La part des CDD à l'OFII est un point essentiel : ils représentent 37 % des agents. Le taux de démission était de 8 % en 2015 et il est passé à 20 % en 2017. Il y a donc un sujet extrêmement important concernant les ressources humaines, et en tant que rapporteurs de ces crédits, nous sommes obligés de nous pencher sur ces questions, car il en va de l'efficacité budgétaire. Pour le dire simplement, l'OFII est un peu le formateur officiel de tout le dispositif d'asile dans le pays. Si les agents partent au bout de neuf mois dans d'autres structures, cela ne permet pas d'assurer une bonne pérennité dans la formation et le management, même si des efforts extrêmement importants sont faits – nous avons pu mesurer avec Jean-Noël Barrot l'engagement très fort des équipes sur le terrain. Le projet de loi de réforme de la fonction publique en préparation devrait permettre d'apporter des modifications sur ce sujet, nous y serons très attentifs.
S'agissant de l'aide au développement, vous avez raison de souligner l'action menée pour accroître la part du produit intérieur brut consacré à cette aide. Cela permet évidemment d'avoir des effets à la source. Je soulignerai néanmoins ici un effet paradoxal à propos duquel j'ai débattu avec des chercheurs : l'aide au développement agit parfois avec retard sur la maîtrise des mobilités. En effet, ce ne sont pas les personnes les plus pauvres qui se déplacent, du fait des tarifs pratiqués par les passeurs – plusieurs milliers d'euros, souvent. Cela doit s'inscrire dans une politique de long terme. Il faut mesurer l'aspect quantitatif de l'aide – et la France prend des engagements très forts à cet égard – mais aussi qualitatif, selon la nature des programmes menés. Un ensemble d'actions, avec notamment la mise en place des hotspots et la mission confiée à l'OFPRA, permettront de mieux réguler les flux mais aussi de prévenir les personnes sur place des chances qu'elles ont d'obtenir l'asile dans notre pays ou en Europe, et des conditions du voyage. C'est ainsi que nous pourrons tordre le cou à certains mythes distillés par les filières de passeurs.
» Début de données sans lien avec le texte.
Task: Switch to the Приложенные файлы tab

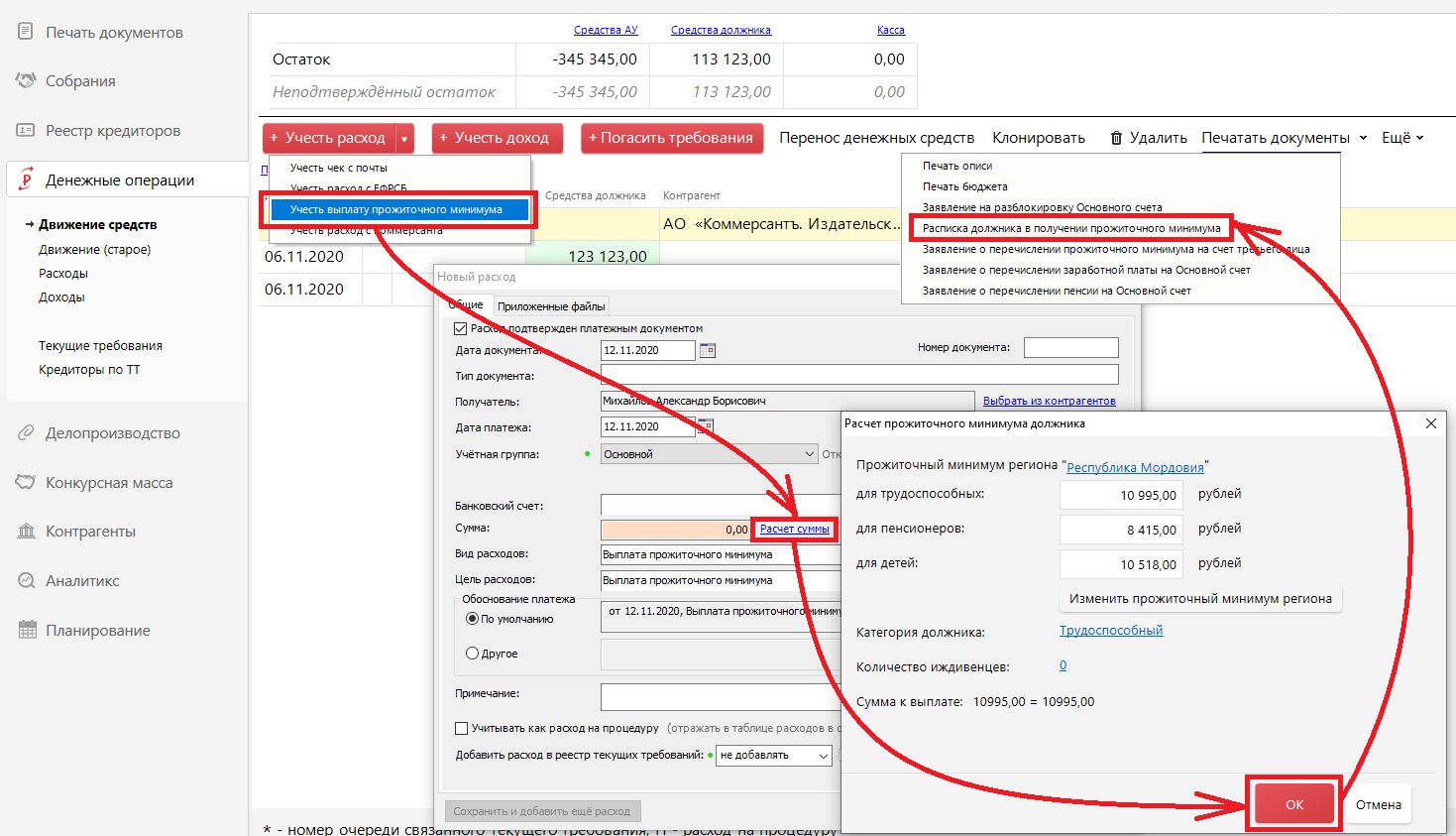Action: click(x=551, y=306)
Monsieur le président, vous vous interrogez sur un risque de sous-budgétisation. Ce budget est en cours de forte sincérisation. Par le passé, on ne bouclait jamais l'année. Le budget a été augmenté de 26 % en 2017, et de 23 % cette année. Un deuxième effet doit être pris en compte : l'accélération du traitement des demandes d'asile permet de mieux maîtriser les enveloppes budgétaires consacrées au versement de l'aide pour les demandeurs d'asile (ADA), et les pécules complémentaires pour l'hébergement.
Il faut aussi prendre en compte l'effet de la maîtrise des flux migratoires. Aujourd'hui, les arrivées en Europe sont en forte diminution. Le sujet, ce sont les flux secondaires, notamment l'impact, avec un effet retard, de la politique de Mme Merkel. Un grand nombre de demandeurs d'asile est arrivé en Allemagne, mais beaucoup de personnes y ont été déboutées et viennent en France faire une deuxième, ou parfois une troisième demande d'asile. Ce sont aussi ces flux qu'il faut réguler. Nous menons une action conjointement avec les autres pays européens et particulièrement avec l'Allemagne pour avoir des accords consulaires permettant de mieux traiter ces flux.
Oui, le risque de sous-budgétisation existe, mais soyons pragmatiques : l'ADA sera versée. Si l'on venait à dimensionner le programme 303 de manière très forte, au détriment du programme Intégration, les actions d'intégration ne seraient pas lancées alors que l'ADA sera versée y compris si la prévision budgétaire n'est pas totalement juste. Ce ne sera jamais fait au détriment des personnes demandeurs d'asile.